My mother's elder sister died ten years ago, at the age of 90, after a long, slow, tragic decline from Alzheimer's disease.  I remember my Aunt Florence as a bright, intelligent woman, who loved to read, had a whipcrack sense of humor, and could beat just about anyone around at Scrabble.  The first symptoms were a gradual descent into what my mom called "fogginess," but it was accompanied by worry, anxiety, and paranoia.  She lost more and more of herself to this horrible disease, and during the last few years of her life she was immobile, unresponsive, with no apparent awareness of her surroundings.

My cousin, her eldest daughter, and her family cared for Aunt Florence with a diligence and selflessness that borders on heroism.  Even after she no longer knew where she was or who was in the room with her, they talked to her, made sure she was kept warm and safe, and was hugged and shown affection every single day.

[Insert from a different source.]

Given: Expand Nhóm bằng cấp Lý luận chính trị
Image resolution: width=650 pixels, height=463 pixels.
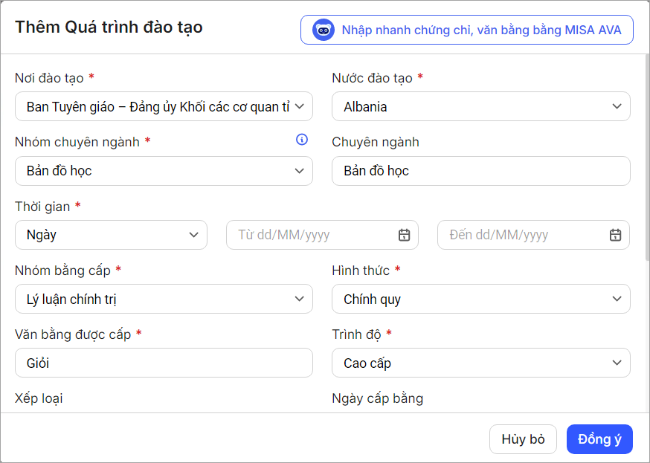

To me, dementia is one of the scariest things out there.  I can't imagine anything more fundamentally terrifying than to lose one's memory and sense of self, to have a damaged mind trapped in a withering body, to be totally dependent on others for my care.  No one should have to endure that.  I'm hopeful that research in Alzheimer's will one day find a therapy or medication that slows down the progress of the disease, or perhaps cures it entirely.

In the meantime, there's been some interesting research into palliative care.  Just last week, the American Association for the Advancement of Science announced some research that will be published this month in the Journal of Prevention of Alzheimer's Disease, done at the University of Utah, that considers using music as a way to alleviate the horrible anxiety that comes along with the early and middle stages of the disease.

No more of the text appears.